_Excerpt provided_
There will also be a Muzzle, but it will have a toggle bypass. I'll have a Fuzzdog Spluffer spitting a signal to the key input. A C-Buffer will be mounted to the master bypass, and the output will have an always on Klon buffer.

Drill Template for footswitches and controls (still making sure everything will line up properly. The vertical lines came out skewed, so had to adjust for that):





I've decided to mount a Voodoo Lab Mondo inside the unit in such a way that the courtesy outlet and the unused 9v outlets will be easily accessible. I'll be doubling or tripling up circuits to the 9v outlets, so I won't need one per each. The biggest current drain of the bunch is the Epic Looper at around 400ma.

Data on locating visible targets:
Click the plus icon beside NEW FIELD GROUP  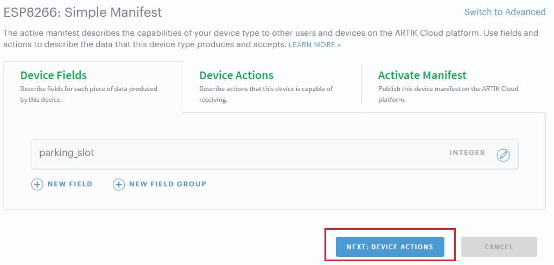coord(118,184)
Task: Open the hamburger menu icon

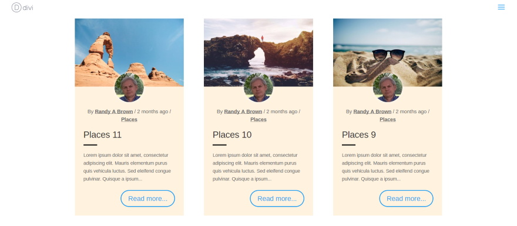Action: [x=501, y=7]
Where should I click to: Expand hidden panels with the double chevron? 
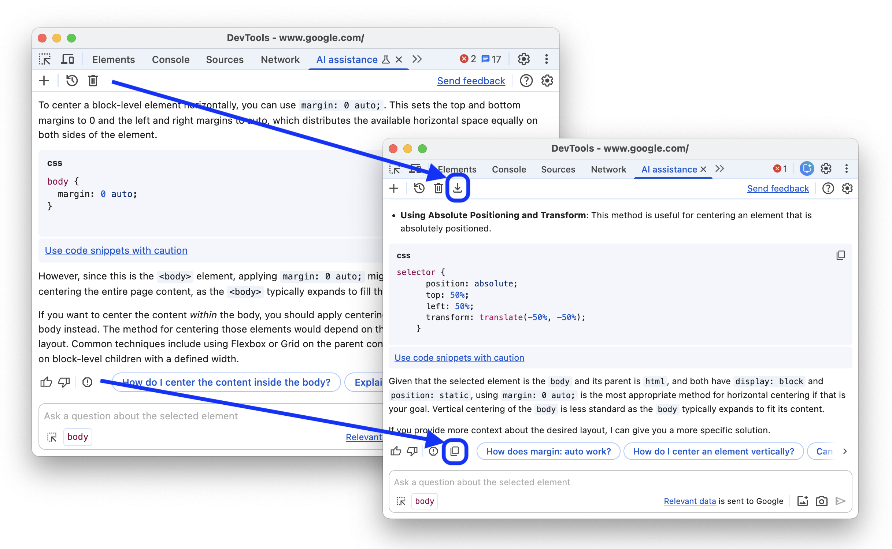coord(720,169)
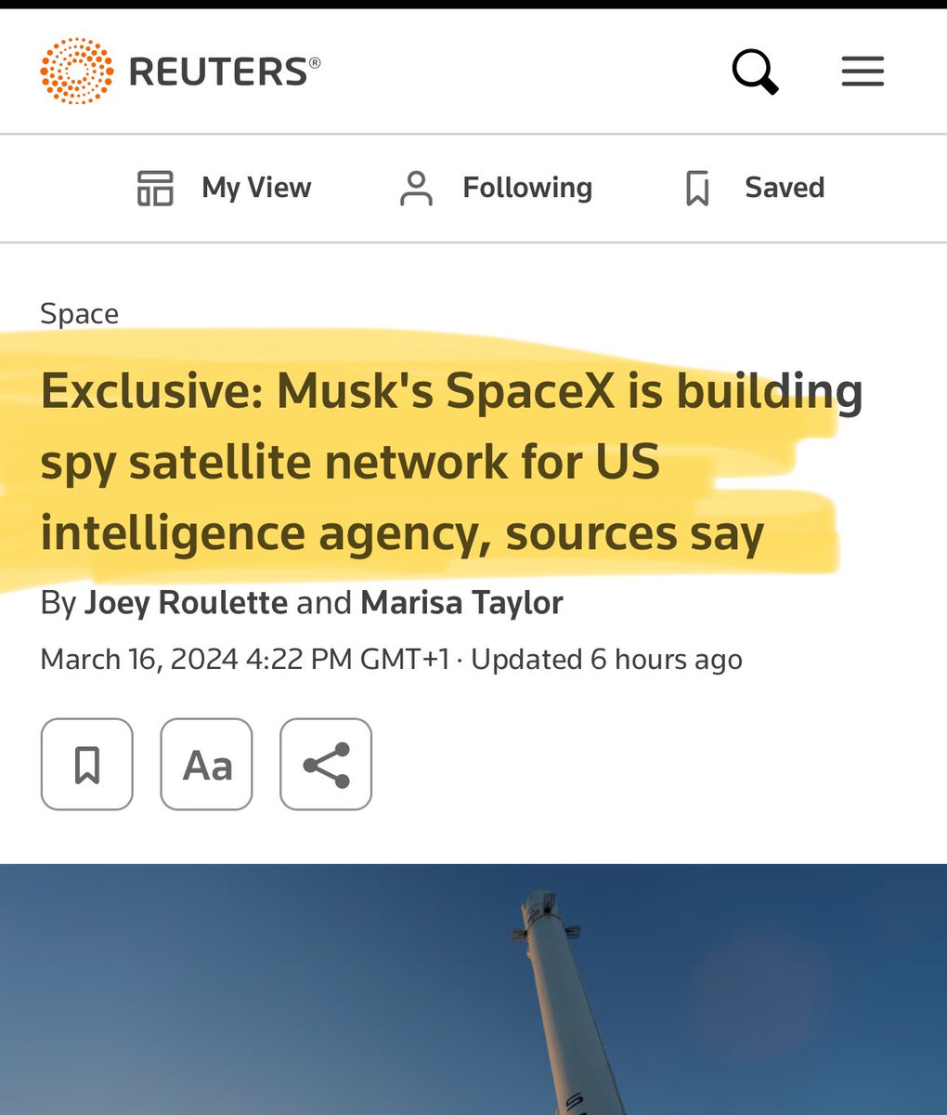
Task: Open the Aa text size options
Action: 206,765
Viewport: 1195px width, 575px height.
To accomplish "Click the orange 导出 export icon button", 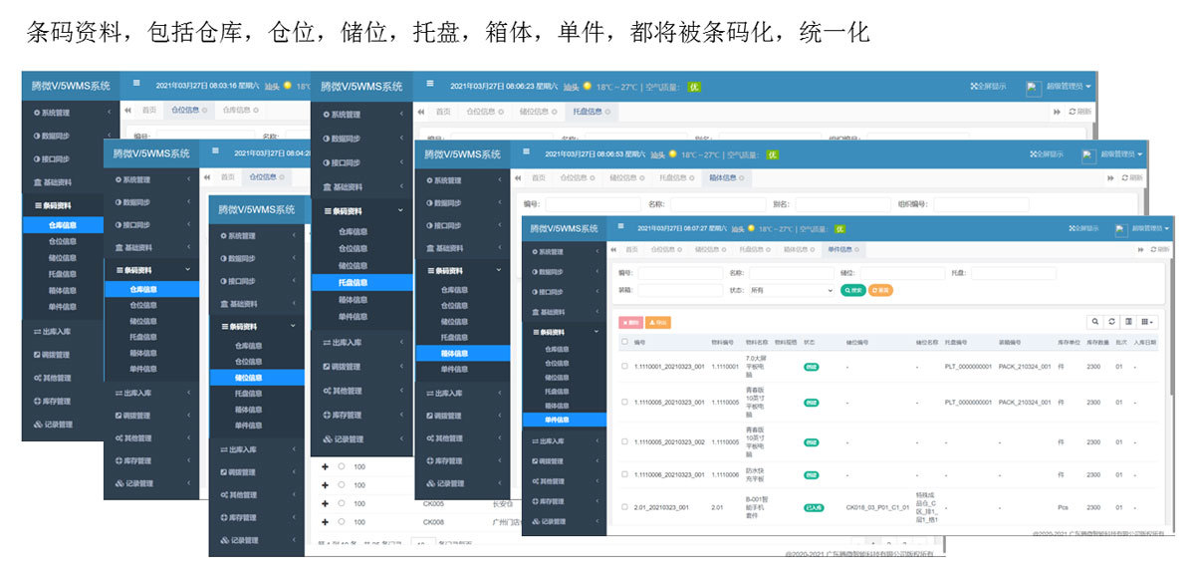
--
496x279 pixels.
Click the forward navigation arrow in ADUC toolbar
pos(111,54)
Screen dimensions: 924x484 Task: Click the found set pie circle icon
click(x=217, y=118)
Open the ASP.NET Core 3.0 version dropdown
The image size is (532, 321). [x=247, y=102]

_List of tasks_
**a.** Answer these about the pedal build excerpt:
(i) What will the output have?
(ii) What went wrong with the drill template that needed adjusting?
(iii) Which unit is the biggest current drain, and at about how much?
**b.** In the pedal build excerpt, swap "Voodoo Lab Mondo" for "power supply" and write out the passage starting with "I've decided to" and going on through "at around 400ma." with that change.

_Set of answers_
**a.**
(i) An always-on Klon buffer.
(ii) The vertical lines came out skewed.
(iii) The Epic Looper, at around 400ma.

**b.**
I've decided to mount a power supply inside the unit in such a way that the courtesy outlet and the unused 9v outlets will be easily accessible. I'll be doubling or tripling up circuits to the 9v outlets, so I won't need one per each. The biggest current drain of the bunch is the Epic Looper at around 400ma.